Keeping every word and mark, copy all of the data.

**Stored records:**
■ ■ ■ ■ ■

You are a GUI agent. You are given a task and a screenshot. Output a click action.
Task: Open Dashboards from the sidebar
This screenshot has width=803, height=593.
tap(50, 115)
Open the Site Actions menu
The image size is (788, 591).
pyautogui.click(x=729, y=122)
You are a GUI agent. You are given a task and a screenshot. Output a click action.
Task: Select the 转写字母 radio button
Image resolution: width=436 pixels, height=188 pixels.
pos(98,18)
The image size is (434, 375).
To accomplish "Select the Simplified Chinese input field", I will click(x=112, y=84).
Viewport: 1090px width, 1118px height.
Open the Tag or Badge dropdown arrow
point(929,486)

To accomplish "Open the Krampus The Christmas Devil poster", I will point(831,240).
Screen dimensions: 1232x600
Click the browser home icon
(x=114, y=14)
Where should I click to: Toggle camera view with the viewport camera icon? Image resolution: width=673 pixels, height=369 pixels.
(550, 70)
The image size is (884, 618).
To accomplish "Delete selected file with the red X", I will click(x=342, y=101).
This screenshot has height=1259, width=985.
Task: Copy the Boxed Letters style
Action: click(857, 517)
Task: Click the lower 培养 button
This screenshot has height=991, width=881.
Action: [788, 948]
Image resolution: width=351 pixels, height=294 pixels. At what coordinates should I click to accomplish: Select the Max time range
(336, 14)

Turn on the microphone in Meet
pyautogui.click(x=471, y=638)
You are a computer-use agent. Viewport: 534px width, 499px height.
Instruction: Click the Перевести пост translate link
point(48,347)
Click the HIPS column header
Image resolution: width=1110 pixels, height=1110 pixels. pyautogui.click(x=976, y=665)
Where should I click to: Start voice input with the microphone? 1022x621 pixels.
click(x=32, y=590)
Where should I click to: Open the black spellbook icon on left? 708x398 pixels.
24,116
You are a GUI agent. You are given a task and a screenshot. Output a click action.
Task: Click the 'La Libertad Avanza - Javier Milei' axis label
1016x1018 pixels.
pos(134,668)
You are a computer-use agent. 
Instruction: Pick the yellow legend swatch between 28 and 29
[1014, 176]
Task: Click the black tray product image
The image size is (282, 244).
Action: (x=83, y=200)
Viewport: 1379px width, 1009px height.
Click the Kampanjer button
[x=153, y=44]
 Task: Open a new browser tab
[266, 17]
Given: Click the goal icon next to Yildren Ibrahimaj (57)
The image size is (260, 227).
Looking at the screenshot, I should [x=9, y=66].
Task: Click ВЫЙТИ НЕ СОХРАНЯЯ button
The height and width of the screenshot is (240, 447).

■ ■ ■ ■ ■

**Solution to the exercise:**
You are a GUI agent. You are given a task and a screenshot. Output a click action.
Task: Open Dashboards from the sidebar
This screenshot has width=803, height=593.
tap(50, 115)
Open the Site Actions menu
The image size is (788, 591).
pyautogui.click(x=729, y=122)
You are a GUI agent. You are given a task and a screenshot. Output a click action.
Task: Select the 转写字母 radio button
Image resolution: width=436 pixels, height=188 pixels.
pos(98,18)
The image size is (434, 375).
To accomplish "Select the Simplified Chinese input field", I will click(x=112, y=84).
Viewport: 1090px width, 1118px height.
Open the Tag or Badge dropdown arrow
point(929,486)

To accomplish "Open the Krampus The Christmas Devil poster", I will point(831,240).
Screen dimensions: 1232x600
Click the browser home icon
(x=114, y=14)
Where should I click to: Toggle camera view with the viewport camera icon? Image resolution: width=673 pixels, height=369 pixels.
(550, 70)
The image size is (884, 618).
To accomplish "Delete selected file with the red X", I will click(x=342, y=101).
This screenshot has height=1259, width=985.
Task: Copy the Boxed Letters style
Action: click(857, 517)
Task: Click the lower 培养 button
This screenshot has height=991, width=881.
Action: [788, 948]
Image resolution: width=351 pixels, height=294 pixels. At what coordinates should I click to accomplish: Select the Max time range
(336, 14)

Turn on the microphone in Meet
pyautogui.click(x=471, y=638)
You are a computer-use agent. Viewport: 534px width, 499px height.
Instruction: Click the Перевести пост translate link
point(48,347)
Click the HIPS column header
Image resolution: width=1110 pixels, height=1110 pixels. pyautogui.click(x=976, y=665)
Where should I click to: Start voice input with the microphone? 1022x621 pixels.
click(x=32, y=590)
Where should I click to: Open the black spellbook icon on left? 708x398 pixels.
24,116
You are a GUI agent. You are given a task and a screenshot. Output a click action.
Task: Click the 'La Libertad Avanza - Javier Milei' axis label
1016x1018 pixels.
pos(134,668)
You are a computer-use agent. 
Instruction: Pick the yellow legend swatch between 28 and 29
[1014, 176]
Task: Click the black tray product image
The image size is (282, 244).
Action: (x=83, y=200)
Viewport: 1379px width, 1009px height.
Click the Kampanjer button
[x=153, y=44]
 Task: Open a new browser tab
[266, 17]
Given: Click the goal icon next to Yildren Ibrahimaj (57)
The image size is (260, 227).
Looking at the screenshot, I should [x=9, y=66].
Task: Click ВЫЙТИ НЕ СОХРАНЯЯ button
The height and width of the screenshot is (240, 447).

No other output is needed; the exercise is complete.